Back in his basement workshop, he modified his vibrating bird feeder device.

He took a strip of Velcro and embedded a tiny motor like those in cell phones into the material. On the Velcro is an N-size battery that powers the motor.

The Velcro is strapped around the leg below the knee. A wire connected to the motor extends down the leg to a round padlike device in the bottom of the shoe, called the "step-switch."

When pressure from the foot hits the step-switch, it activates the motor in the Velcro. That causes a vibration behind the knee that lets the user know the foot is firmly planted.

The step-switch can be transferred when the user changes shoes.

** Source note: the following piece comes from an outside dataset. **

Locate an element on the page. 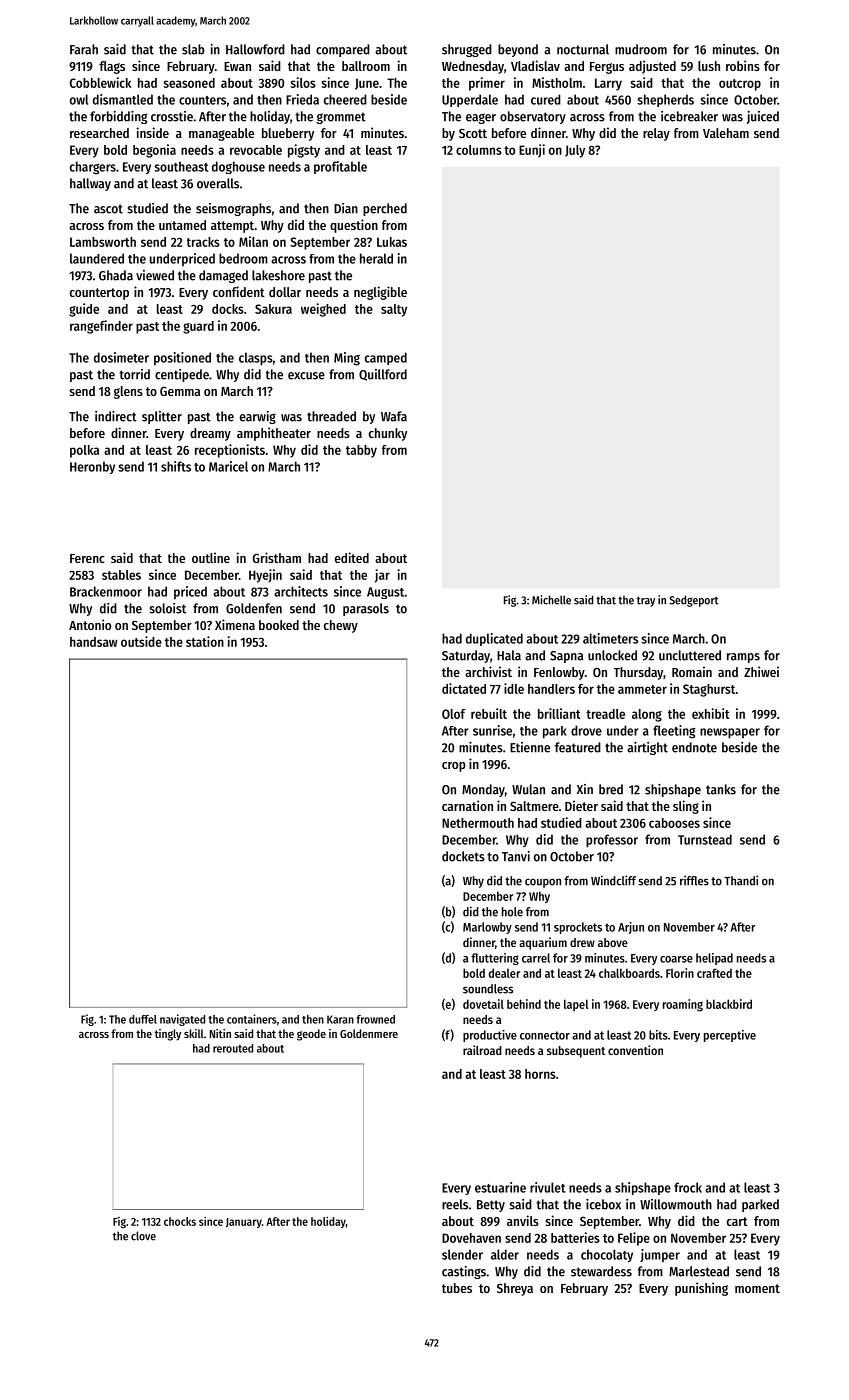 Image resolution: width=849 pixels, height=1400 pixels. salty is located at coordinates (394, 310).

After getting good feedback from the teacher's mother and others who tried the device, Sykes hired local patent attorney Walter Beavers. In 2005, the federal government awarded Sykes Patent No. 6,958,681.

Sykes then hired Millennium Marketing Group in Overland Park, Kan., to find a manufacturer. The prospectus Millennium sent to medical supply companies included a letter to a doctor from a Greensboro resident who had lost sensation in one foot from a crushed disc and pinched nerve in her back.

"When you treat other patients with similar issues, this device could be of great help to them," she wrote.

She ended it by writing, "It works GREAT."

Millennium says 15 million to 20 million Americans suffer peripheral neuropathy — and an estimated 1.8 billion worldwide.

Sykes held off saying anything publicly about his invention until Millennium found a manufacturer and distributor, which it recently did with a West Coast medical products company. Sykes says he's not yet at liberty to reveal the name.

He says he has entered into a 20-year licensing agreement and will serve as a consultant for five years. He hopes the SSD will be available by fall.

As for price, he again says he must remain mum, except to say it will retail for less than $100.

He's not sure he'll last another 20 years but is confident his children and grandchildren will. If the device proves successful, they'll be stepping in high cotton.

As for Sykes, he's not looking for awards and praise, but who doesn't have an ego? He wouldn't mind seeing a few headlines that say:

"Local invention could help millions worldwide."